Learn Without Walls

Lesson 1: Introduction to Linear Regression

Understanding bivariate data, scatter plots, and correlation

Home > Intro Stats > Module 11 > Lesson 1

Learning Objectives

By the end of this lesson, you will be able to:

1. Bivariate Quantitative Data

So far in this course, we've primarily analyzed one variable at a time (univariate data): the distribution of test scores, the average height of students, or the proportion who prefer option A. But many interesting questions involve two variables:

Bivariate Data

Bivariate data consists of pairs of observations on two quantitative variables for each individual or case.

Example: (height, weight) for each person: (65 inches, 140 lbs), (72 inches, 180 lbs), etc.

When we have bivariate data, we often want to know:

  1. Is there a relationship between the two variables?
  2. How strong is that relationship?
  3. What direction is the relationship (positive or negative)?
  4. Can we predict one variable from the other?

Explanatory vs Response Variable

When analyzing relationships, we often have:

Variable Type Also Called Symbol Description
Explanatory Independent, Predictor x The variable we use to explain or predict
Response Dependent, Outcome y The variable we're trying to explain or predict

Example: If we want to predict test scores (y) from study hours (x):

2. Scatter Plots

The first step in analyzing bivariate data is to visualize it with a scatter plot.

Scatter Plot

A scatter plot is a graph that displays bivariate data as points in a coordinate system:

  • x-axis (horizontal): Explanatory variable
  • y-axis (vertical): Response variable
  • Each point represents one individual/case: (x, y)

Example: Study Hours vs Test Scores

Describing Patterns in Scatter Plots

When examining a scatter plot, we look for three characteristics:

Characteristic What to Look For Examples
1. Direction Positive, Negative, or No Association Positive: As x increases, y increases
Negative: As x increases, y decreases
None: No clear pattern
2. Form Linear or Non-linear Linear: Points follow a straight-line pattern
Curved: Points follow a curved pattern
No form: Random scatter
3. Strength How closely points follow the pattern Strong: Points cluster tightly around pattern
Moderate: Points somewhat scattered
Weak: Points widely scattered

Correlation Patterns

Example: Describing Scatter Plots

Scenario 1: Height (x) vs Weight (y)

Description: The scatter plot shows a positive, linear, moderately strong relationship. As height increases, weight tends to increase. Points follow a roughly straight-line pattern with some scatter.

Scenario 2: Age of Car (x) vs Resale Value (y)

Description: The scatter plot shows a negative, linear, strong relationship. As the age of the car increases, its resale value tends to decrease. Points cluster tightly around a downward-sloping pattern.
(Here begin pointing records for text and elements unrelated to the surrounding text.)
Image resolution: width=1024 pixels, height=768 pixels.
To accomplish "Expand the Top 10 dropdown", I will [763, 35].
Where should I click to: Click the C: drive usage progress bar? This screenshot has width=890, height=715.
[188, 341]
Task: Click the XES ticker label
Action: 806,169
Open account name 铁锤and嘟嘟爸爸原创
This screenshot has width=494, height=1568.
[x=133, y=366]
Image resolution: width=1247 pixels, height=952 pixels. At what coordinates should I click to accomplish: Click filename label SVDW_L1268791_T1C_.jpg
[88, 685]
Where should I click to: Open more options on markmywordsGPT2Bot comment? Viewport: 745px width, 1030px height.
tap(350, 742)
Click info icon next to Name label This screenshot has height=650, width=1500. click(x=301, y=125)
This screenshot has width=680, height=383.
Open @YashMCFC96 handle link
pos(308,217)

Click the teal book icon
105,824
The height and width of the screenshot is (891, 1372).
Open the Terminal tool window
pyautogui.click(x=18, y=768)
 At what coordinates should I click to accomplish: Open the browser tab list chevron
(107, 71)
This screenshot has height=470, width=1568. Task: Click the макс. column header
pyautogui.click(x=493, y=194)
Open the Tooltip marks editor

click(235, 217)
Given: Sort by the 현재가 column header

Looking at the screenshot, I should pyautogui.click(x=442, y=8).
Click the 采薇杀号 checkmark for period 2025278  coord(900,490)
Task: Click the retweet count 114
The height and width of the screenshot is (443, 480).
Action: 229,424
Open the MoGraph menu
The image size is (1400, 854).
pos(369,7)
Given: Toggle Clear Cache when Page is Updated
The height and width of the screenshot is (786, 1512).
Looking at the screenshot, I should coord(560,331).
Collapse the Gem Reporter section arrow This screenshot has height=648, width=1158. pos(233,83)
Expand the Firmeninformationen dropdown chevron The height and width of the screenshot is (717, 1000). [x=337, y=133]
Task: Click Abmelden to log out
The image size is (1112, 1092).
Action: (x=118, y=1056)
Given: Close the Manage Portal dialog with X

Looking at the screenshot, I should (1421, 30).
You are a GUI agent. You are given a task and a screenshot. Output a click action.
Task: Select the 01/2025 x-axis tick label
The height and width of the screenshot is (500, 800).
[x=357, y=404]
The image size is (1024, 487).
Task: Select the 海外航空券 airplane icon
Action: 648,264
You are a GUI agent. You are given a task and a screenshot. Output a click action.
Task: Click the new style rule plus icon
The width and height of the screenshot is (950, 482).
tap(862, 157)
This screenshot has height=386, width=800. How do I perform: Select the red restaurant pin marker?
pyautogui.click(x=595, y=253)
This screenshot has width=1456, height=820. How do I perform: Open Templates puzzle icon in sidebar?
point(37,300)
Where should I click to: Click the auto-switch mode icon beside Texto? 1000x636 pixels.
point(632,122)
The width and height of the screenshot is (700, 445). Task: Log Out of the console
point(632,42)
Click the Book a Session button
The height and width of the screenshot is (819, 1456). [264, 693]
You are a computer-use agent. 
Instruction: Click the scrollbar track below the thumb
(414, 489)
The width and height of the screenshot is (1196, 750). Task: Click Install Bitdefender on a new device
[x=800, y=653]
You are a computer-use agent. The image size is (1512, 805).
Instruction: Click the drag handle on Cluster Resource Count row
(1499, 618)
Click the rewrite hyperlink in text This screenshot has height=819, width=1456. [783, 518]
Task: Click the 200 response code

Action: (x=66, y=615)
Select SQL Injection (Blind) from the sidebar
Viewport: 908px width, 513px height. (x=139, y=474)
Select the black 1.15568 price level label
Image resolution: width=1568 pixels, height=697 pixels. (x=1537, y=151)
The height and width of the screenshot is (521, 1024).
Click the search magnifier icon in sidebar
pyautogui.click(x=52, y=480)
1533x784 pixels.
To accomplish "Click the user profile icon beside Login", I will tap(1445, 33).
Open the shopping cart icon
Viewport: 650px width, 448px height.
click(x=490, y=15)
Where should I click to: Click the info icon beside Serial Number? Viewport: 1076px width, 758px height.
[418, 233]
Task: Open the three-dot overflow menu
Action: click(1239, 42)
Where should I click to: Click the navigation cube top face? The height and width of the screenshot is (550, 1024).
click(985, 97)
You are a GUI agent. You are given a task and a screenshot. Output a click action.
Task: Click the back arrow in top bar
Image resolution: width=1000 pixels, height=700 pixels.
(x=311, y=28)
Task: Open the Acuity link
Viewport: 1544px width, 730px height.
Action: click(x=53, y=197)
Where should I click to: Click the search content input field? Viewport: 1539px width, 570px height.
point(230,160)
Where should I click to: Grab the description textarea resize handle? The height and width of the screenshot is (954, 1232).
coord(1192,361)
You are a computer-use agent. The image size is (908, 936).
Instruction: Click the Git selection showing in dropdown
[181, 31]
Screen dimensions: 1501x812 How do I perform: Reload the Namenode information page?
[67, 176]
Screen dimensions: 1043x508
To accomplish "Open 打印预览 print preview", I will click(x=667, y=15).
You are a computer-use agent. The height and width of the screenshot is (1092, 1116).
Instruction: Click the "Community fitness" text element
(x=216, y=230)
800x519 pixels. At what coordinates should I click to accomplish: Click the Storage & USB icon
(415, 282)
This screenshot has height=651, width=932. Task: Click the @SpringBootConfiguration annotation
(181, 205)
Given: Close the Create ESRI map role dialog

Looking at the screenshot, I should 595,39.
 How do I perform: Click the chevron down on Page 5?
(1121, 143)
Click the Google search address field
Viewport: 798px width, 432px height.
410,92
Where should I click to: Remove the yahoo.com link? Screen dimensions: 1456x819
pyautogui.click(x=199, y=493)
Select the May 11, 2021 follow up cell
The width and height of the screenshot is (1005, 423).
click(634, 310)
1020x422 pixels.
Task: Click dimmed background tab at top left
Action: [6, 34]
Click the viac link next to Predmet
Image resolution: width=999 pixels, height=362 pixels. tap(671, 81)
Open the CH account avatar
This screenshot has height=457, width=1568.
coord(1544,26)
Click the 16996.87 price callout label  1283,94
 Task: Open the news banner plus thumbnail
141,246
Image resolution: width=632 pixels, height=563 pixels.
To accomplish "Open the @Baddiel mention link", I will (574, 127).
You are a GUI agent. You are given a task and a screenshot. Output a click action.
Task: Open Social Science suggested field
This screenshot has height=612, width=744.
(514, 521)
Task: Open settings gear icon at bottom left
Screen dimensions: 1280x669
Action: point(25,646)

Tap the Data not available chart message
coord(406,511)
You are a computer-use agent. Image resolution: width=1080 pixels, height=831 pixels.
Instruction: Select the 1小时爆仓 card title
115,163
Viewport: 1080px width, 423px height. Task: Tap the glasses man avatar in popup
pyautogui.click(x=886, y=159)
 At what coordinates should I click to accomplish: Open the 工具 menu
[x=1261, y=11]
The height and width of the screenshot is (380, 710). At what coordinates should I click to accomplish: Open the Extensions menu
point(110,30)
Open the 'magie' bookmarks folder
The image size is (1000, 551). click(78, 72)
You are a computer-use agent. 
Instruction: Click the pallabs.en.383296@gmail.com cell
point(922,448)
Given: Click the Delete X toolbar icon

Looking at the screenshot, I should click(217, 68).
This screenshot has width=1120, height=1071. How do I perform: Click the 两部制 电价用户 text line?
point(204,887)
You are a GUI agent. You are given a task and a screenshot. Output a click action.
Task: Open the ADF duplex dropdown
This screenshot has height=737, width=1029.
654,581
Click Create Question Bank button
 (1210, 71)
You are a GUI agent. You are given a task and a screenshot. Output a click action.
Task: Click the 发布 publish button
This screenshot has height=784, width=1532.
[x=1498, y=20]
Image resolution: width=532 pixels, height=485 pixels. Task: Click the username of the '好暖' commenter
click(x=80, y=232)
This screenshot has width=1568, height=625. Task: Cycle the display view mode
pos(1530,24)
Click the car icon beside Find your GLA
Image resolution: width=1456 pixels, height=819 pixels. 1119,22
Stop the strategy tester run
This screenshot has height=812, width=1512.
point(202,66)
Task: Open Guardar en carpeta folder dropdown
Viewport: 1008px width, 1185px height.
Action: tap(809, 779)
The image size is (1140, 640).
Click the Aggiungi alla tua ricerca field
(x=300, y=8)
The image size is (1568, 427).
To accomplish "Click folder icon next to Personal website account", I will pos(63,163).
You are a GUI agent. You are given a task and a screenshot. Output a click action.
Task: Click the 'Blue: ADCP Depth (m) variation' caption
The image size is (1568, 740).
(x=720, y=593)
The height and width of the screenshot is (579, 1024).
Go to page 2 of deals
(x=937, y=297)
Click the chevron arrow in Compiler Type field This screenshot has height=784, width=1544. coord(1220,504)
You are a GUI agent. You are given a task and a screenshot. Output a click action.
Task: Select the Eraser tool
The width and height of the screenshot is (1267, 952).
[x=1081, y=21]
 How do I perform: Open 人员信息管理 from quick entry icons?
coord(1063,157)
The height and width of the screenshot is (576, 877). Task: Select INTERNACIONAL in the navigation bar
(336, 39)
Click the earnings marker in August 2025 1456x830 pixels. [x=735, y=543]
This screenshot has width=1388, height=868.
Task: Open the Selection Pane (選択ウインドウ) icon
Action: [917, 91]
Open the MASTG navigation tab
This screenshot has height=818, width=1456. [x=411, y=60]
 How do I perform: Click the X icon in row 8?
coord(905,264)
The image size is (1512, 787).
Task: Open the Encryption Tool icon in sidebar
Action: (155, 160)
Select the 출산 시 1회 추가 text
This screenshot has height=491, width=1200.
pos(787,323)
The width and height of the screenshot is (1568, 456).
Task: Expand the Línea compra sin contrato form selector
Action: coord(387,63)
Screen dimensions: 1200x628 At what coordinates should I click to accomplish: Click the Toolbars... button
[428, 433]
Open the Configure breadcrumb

Scenario 3: Shoe Size (x) vs IQ (y)

Description: The scatter plot shows no association. There is no clear pattern or relationship between shoe size and IQ. Points are randomly scattered.

3. The Correlation Coefficient (r)

While scatter plots let us see relationships, the correlation coefficient gives us a numerical measure of the strength and direction of a linear relationship.

Correlation Coefficient (r)

The correlation coefficient, denoted r, measures the strength and direction of the linear relationship between two quantitative variables.

Properties:

  • Range: -1 ≤ r ≤ 1 (always between -1 and 1)
  • r = 1: Perfect positive linear relationship (all points exactly on an upward line)
  • r = -1: Perfect negative linear relationship (all points exactly on a downward line)
  • r = 0: No linear relationship
  • Sign: Positive r = positive association; Negative r = negative association
  • Magnitude: |r| closer to 1 = stronger relationship; |r| closer to 0 = weaker relationship

Interpreting r Values

r Value Interpretation Example
r = 1.0 Perfect positive linear relationship Celsius and Fahrenheit temperature
0.7 ≤ r < 1.0 Strong positive linear relationship Height and weight (r ≈ 0.80)
0.3 ≤ r < 0.7 Moderate positive linear relationship Study hours and test scores (r ≈ 0.50)
0 < r < 0.3 Weak positive linear relationship Age and height in adults (r ≈ 0.10)
r = 0 No linear relationship Shoe size and IQ
-0.3 < r < 0 Weak negative linear relationship Age and reflexes (r ≈ -0.20)
-0.7 < r ≤ -0.3 Moderate negative linear relationship Distance from equator and temperature (r ≈ -0.60)
-1.0 < r ≤ -0.7 Strong negative linear relationship Car age and resale value (r ≈ -0.85)
r = -1.0 Perfect negative linear relationship Speed and time to destination (fixed distance)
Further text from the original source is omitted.